Instructions to follow: In the passage below about a surfing pug, translate this sentence into Spanish: "The duo ride an 11-foot, rubber-padded longboard."

I was cleaning out my desk and came across my August 2010 Readers Digest and was reminded of this great story…
Visitors to Waikiki Beach may do a double take at the four-legged surfer boarding in to shore, but the regulars don’t blink. They know the eight-year-old pug is Bugsy, a local legend whose owner, David Yew, taught the dude, er, dog to surf.
Yew, 39, got the notion while he and Bugsy were out walking on the beach and came upon a statue of a surfer. Yew plunked the dog down on the surfboard to take a photo, and the scene looked so natural that Yew was inspired to take the next step. Soon enough, the two were tandem surfing.
“The first time we paddled out,” Yew says, “Bugsy ran right to the front of the board to hang ten.” (That’s eight, really—dogs have four toes per paw.)
The duo ride an 11-foot, rubber-padded longboard. “It gives Bugsy a better grip,” Yew says. Not that the dog minds wiping out. He loves the water and dog-paddles so well that Yew has trouble keeping up.
Bugsy wasn’t always so frisky. Two days after Yew, a doctor of emergency medicine, adopted the 12-week-old puppy from a shelter, Bugsy came down with kennel cough, which progressed to pneumonia. Yew rushed the pug to the ICU of a veterinary hospital, where he stayed until Yew could no longer afford to keep him there. Bugsy needed further treatment, so Yew built his own ICU in his apartment. He covered an empty fish tank with plastic to use it for nebulizer treatments and gave the ailing pup intravenous antibiotics. Bugsy pulled through.

Given information:
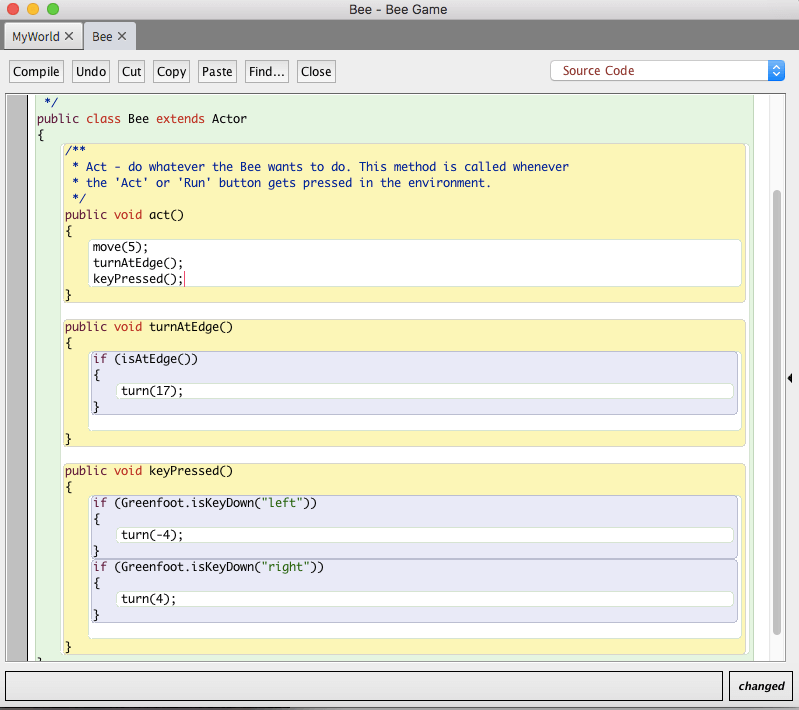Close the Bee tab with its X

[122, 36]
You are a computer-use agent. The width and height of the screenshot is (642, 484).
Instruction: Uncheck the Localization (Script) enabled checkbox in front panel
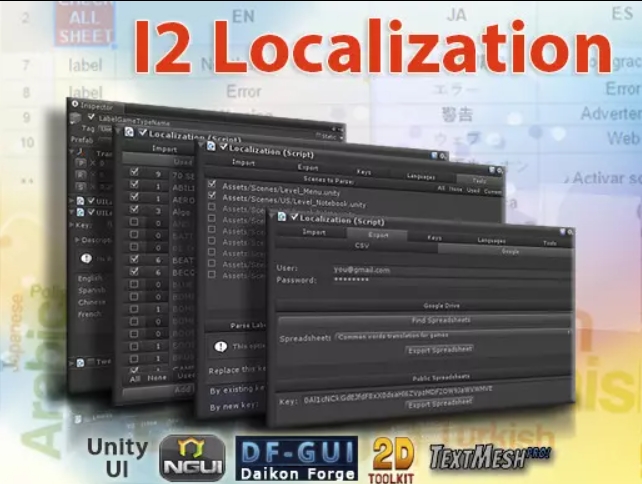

==

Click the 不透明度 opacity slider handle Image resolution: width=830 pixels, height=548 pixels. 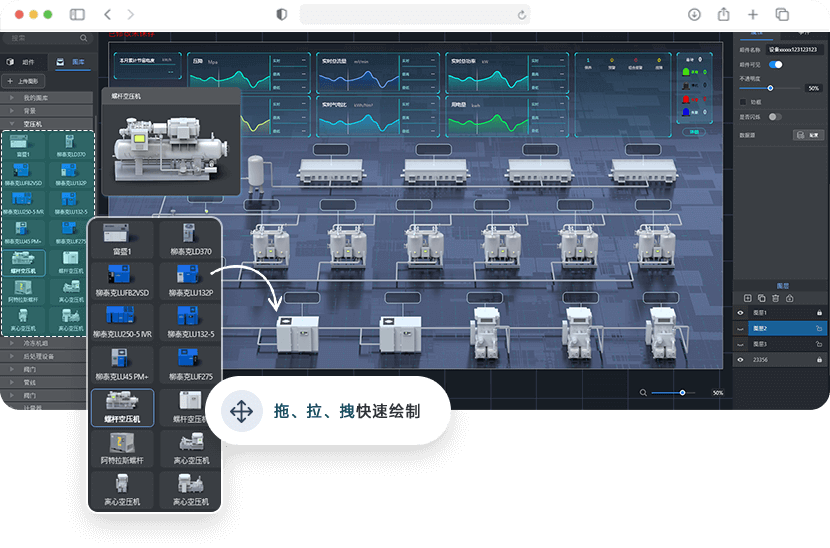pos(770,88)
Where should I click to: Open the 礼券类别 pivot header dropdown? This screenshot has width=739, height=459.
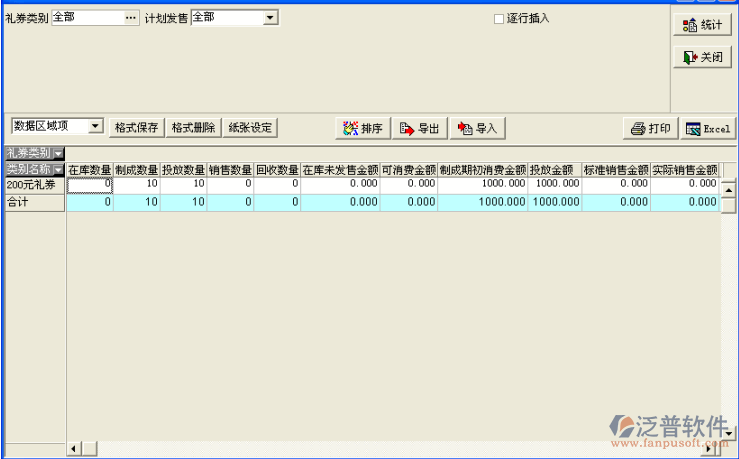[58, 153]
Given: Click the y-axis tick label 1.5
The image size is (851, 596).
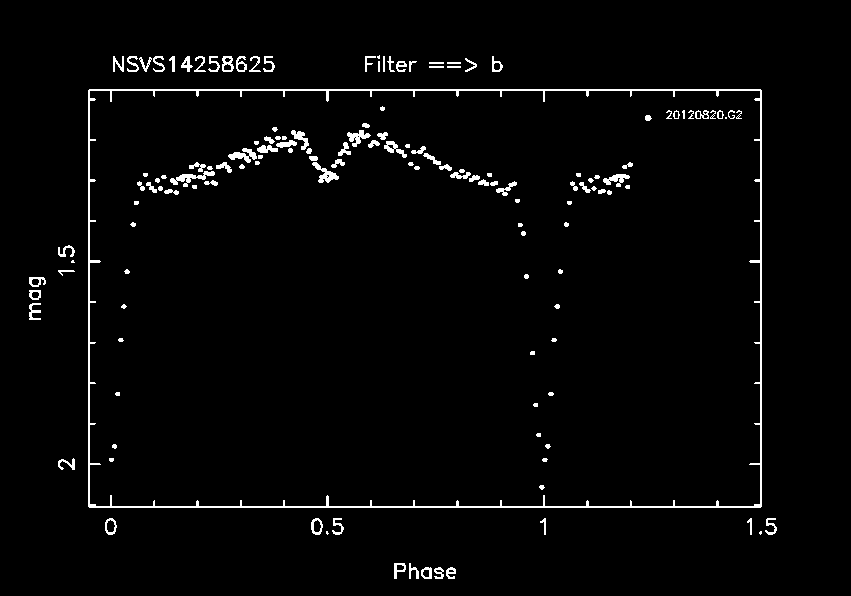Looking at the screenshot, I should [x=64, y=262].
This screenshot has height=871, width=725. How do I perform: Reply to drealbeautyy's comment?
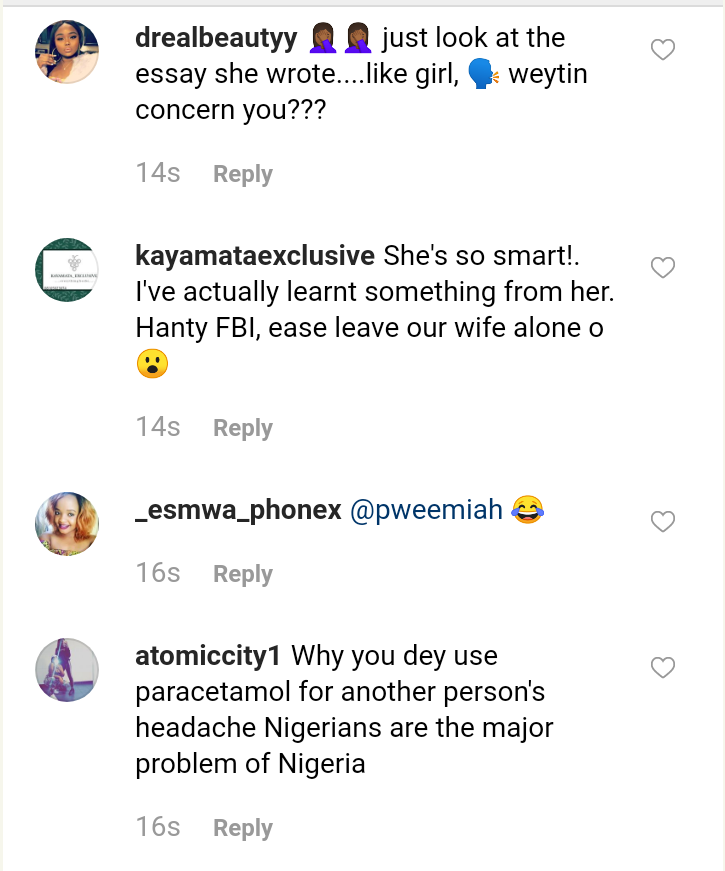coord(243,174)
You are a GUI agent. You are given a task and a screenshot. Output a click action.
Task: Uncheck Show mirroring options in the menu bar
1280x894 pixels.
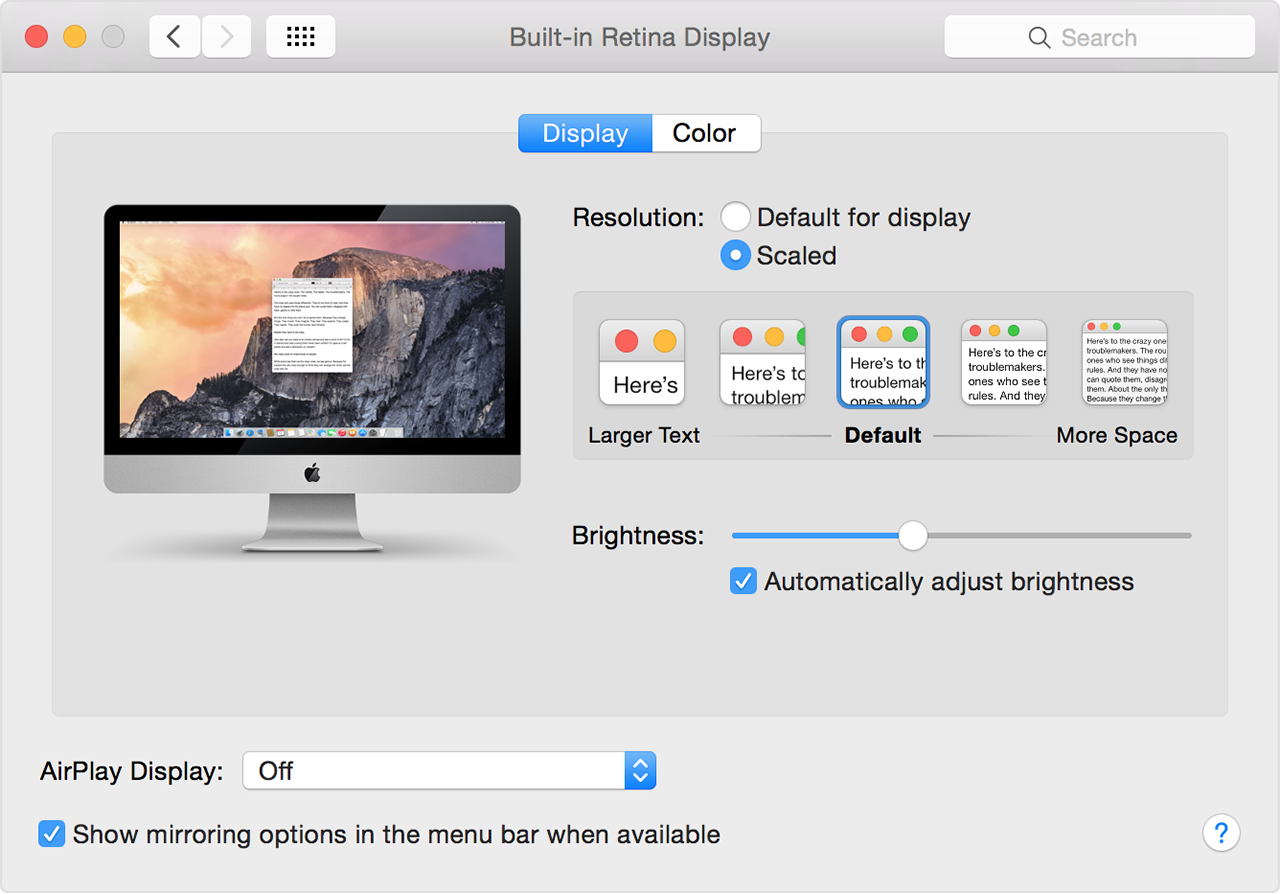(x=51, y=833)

Task output: El dúo monta un longboard de 11 pies acolchado con goma.